In order to reduce the risk, once the area that houses the wind farm has been selected, and before undertaking a thorough study of investment feasibility, a search tool is necessary to optimize the profitability of the park over its lifespan, which is a compromise between minimizing the initial investment and maximizing the annual revenue from energy sales. These values, initial investment and annual revenue are determined by the configuration of the park: a suitable choice of this configuration directly affects the viability of the investment.
Due to the large number of variables involved in the design of an offshore wind farm, and the nonlinear influence they exert on the profitability of the park, it remains impossible to use a method of systematic search for the optimal solution. Therefore, and similar to the case of onshore wind power plants, the optimization methods does not accomplish an exhaustive search, and they fail to guarantee the optimal solution being attained. However, the problem definition, and therefore how to deal with the solution, presents significant differences with the onshore case. These distinctive differences have not been fully taken into account so far by commercial optimization applications like Resoft WindFarm or DNV GL's WindFarmer, and moreover they offer a robust but closed software where researchers cannot include their own variations.
Indeed, in the case of onshore locations, where it is possible to install smaller parks, the preferred strategy uses genetic algorithms [1] with a previous discretization of the available area. These algorithms employ a codification (genotypes) of the possible solutions, as in [2,3]. Since the grid dimension is defined and fixed prior to execution of the algorithm, the constraint of the position of the turbines to the centre of their cells impedes the assessment of the possibility of variation of these distances. When the number of turbines of the wind power plant increases, the number of possible solutions increases drastically, and hence, unless guarantees to successfully finding the optimum are relaxed, the time needed to reach the optimum increases by the same ratio.
As an alternative, in this paper we have chosen to address the previously unavoidable limitation of the field of solutions by proposing that the turbines follow a regular pattern [4]. This is coherent with the fact that, to date, most offshore wind farms are set in regular pattern layouts in order to reduce their visual impact and to ensure navigation in the area. Initially, only the rhomboid-shaped pattern is assessed, defined by a set of eight parameters whose values establish the solution to the problem.

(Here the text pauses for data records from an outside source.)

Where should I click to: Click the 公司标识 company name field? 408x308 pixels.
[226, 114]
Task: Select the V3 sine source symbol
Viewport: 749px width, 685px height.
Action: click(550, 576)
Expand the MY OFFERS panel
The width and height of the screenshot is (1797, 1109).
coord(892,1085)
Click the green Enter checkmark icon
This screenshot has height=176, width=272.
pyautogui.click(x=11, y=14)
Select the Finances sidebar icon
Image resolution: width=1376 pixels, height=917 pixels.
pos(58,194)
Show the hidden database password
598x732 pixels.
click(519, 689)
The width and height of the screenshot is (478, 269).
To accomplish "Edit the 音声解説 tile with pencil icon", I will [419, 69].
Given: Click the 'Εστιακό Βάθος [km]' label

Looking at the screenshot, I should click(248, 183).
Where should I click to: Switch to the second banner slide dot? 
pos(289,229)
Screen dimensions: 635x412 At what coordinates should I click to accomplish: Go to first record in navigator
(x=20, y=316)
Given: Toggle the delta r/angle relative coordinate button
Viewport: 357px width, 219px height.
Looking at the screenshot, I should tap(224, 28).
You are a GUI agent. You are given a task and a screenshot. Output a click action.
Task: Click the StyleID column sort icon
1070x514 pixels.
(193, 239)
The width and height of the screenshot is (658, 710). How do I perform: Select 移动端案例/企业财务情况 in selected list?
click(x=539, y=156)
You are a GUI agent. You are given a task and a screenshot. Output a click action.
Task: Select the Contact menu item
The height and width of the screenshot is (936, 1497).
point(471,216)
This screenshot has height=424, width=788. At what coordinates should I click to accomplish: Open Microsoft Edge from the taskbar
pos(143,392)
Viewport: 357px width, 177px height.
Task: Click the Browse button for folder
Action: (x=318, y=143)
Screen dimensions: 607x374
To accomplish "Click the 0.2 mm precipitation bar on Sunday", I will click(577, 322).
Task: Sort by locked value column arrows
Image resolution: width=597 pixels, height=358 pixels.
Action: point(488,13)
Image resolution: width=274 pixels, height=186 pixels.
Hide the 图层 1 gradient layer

This change in the structure of the solution has allowed using a non-discrete evolutionary algorithm. It uses continuous values for the solutions of the problem, instead of coded/discrete solutions used in genetic and discrete evolutionary algorithms, as in [5,6]. In a more advanced work, Réthoré et al [7] presents an optimization framework that can use sequential linear programming or simple genetic algorithms, but still limits the possible layout candidates to a list of fixed points inside the domain boundaries. In this work a gradient-based search is used to speed up the algorithm.
The definition of a search engine based on continuous evolutionary algorithms is a simple task, although it has not been used in wind farm layout optimization problems [1]. As a consequence, there is a set of operations necessary for the evaluation of the objective function that have not been analysed or collected in studies of wind farms: including areas with different bearing capacity, depth contours with varying foundation costs depending on the depth, and the point of transition to the coast. There is another process improvement operation, such as a local search operator based on the gradient, whose particular problematic is also presented.
The remaining sections of the paper are structured as follows. Section 2 lists the set of costs and prices used for the simulations and the sources that include them. They have been necessary for an initial approach to the required investment and its expected profitability. Section 3 explains the proposed algorithm and the necessary functions for the evaluation of the components that affect the investment profitability, which are specific for the offshore installation. It also summarizes the operators used in the proposed evolutionary algorithm, and the gradient based local search method. In Section 4, the simulation results are presented. Section 5 summarizes the presented work and outlines a set of conclusions.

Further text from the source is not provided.